WHAT TO PRODUCE:
In the records below, find the line containing "This screenshot has width=988, height=572.", then print it and every following line exactly, through the last, without pictures.

** Opening EXTRACTED RECORDS block **

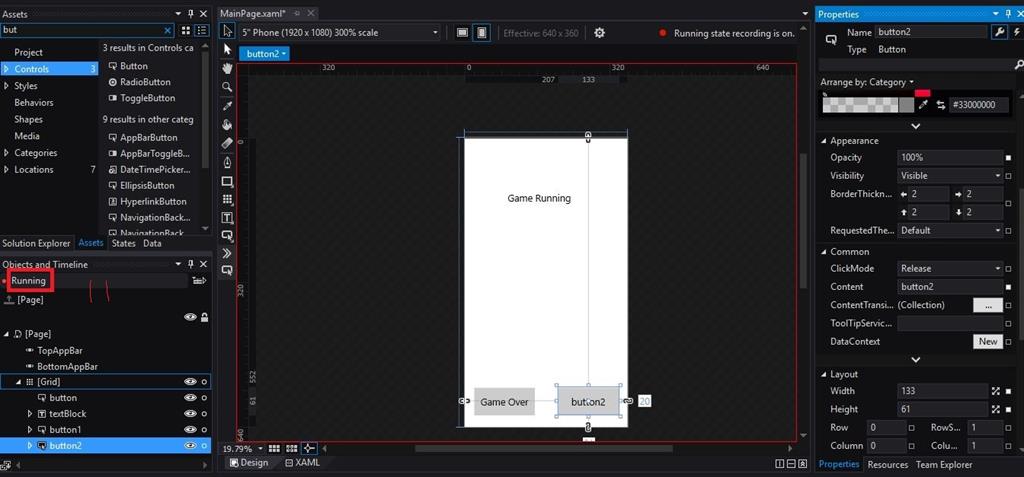
Task: Pick the Eyedropper tool
Action: point(227,106)
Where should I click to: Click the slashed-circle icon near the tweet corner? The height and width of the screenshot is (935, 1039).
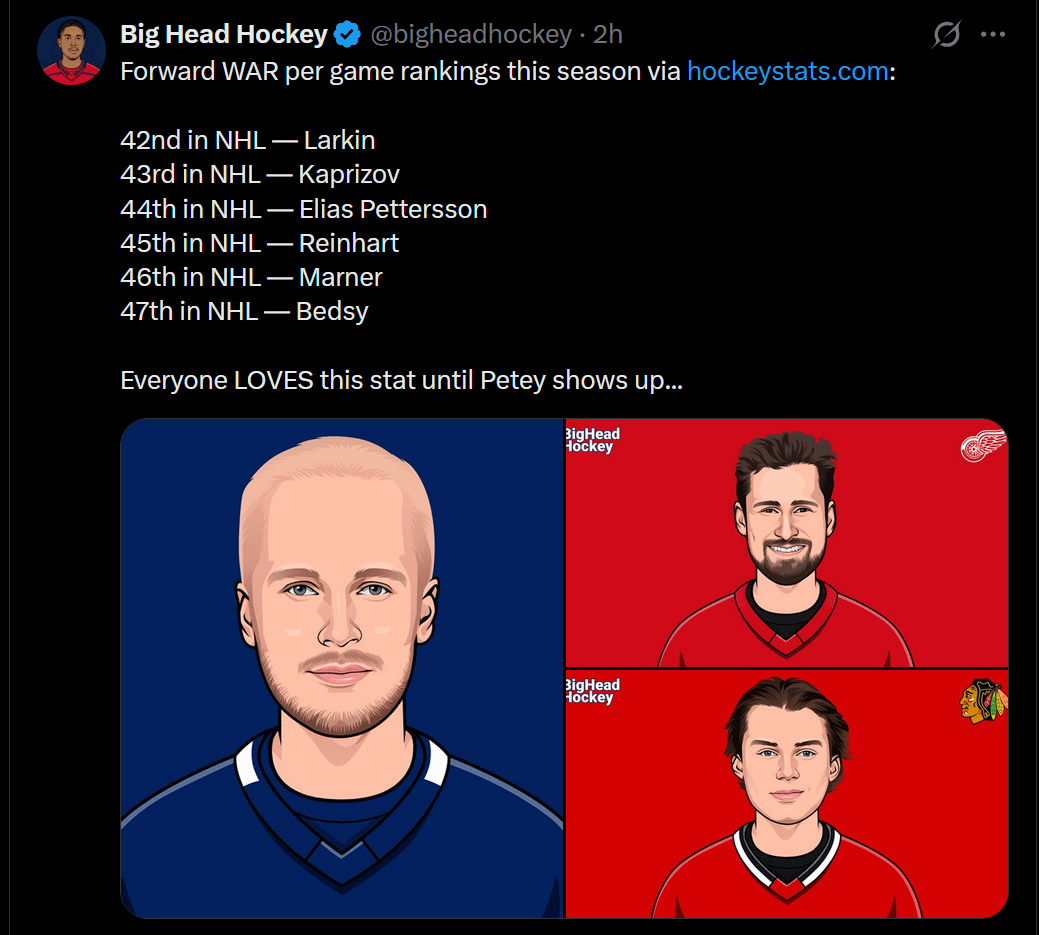(945, 33)

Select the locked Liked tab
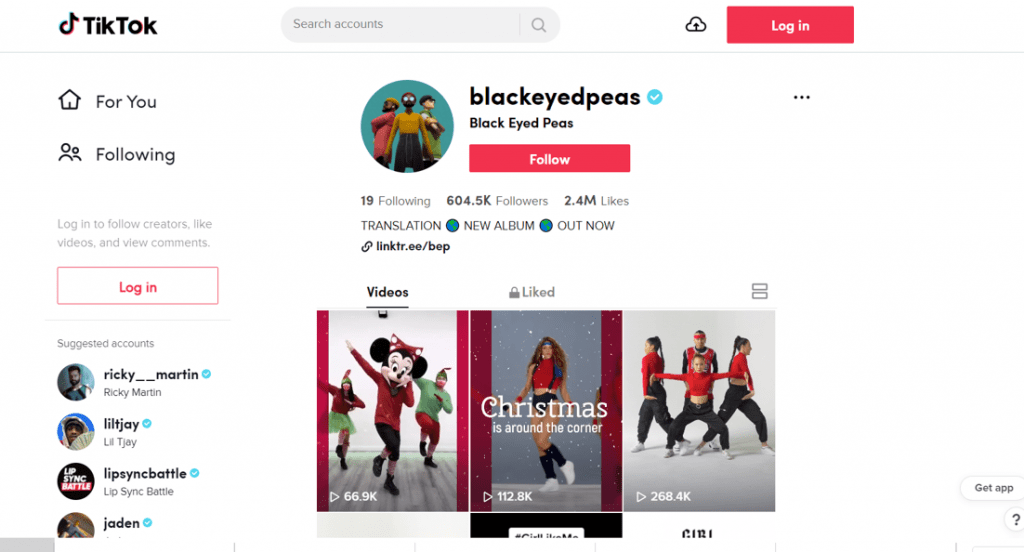point(532,292)
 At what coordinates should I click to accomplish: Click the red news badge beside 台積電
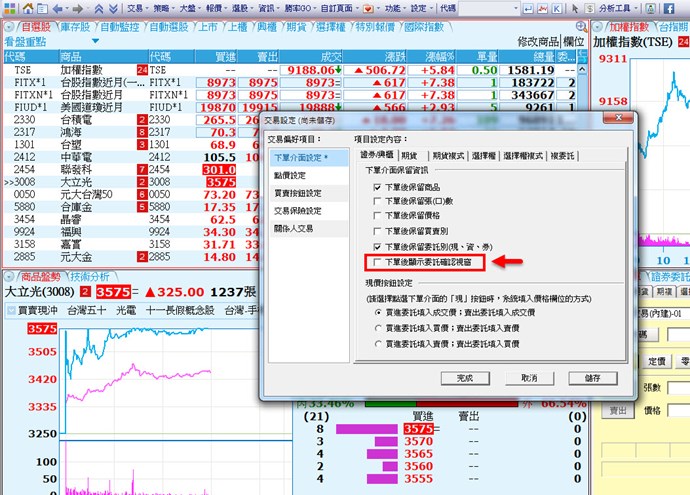(142, 119)
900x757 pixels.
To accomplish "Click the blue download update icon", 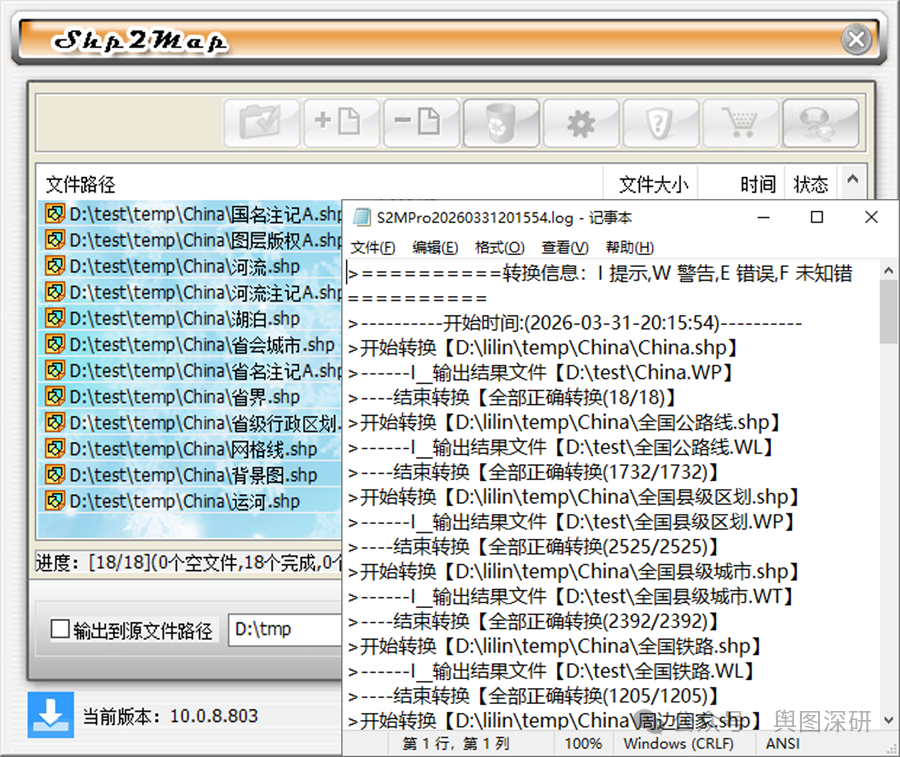I will [x=50, y=716].
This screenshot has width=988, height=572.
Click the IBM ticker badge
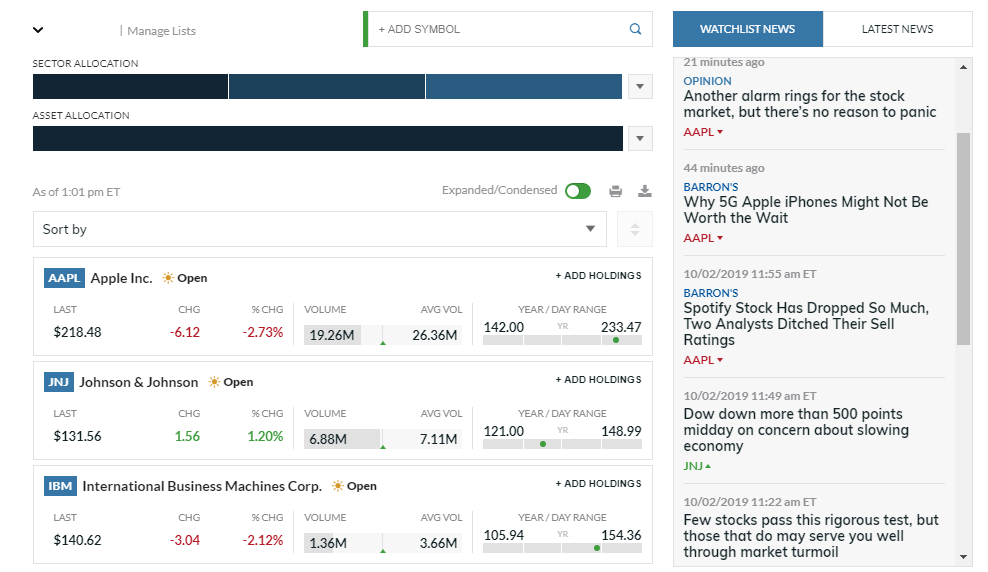coord(60,486)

** Closing EXTRACTED RECORDS block **

ANSWER TO THIS PROBLEM:
This screenshot has width=988, height=572.
Click the IBM ticker badge
coord(60,486)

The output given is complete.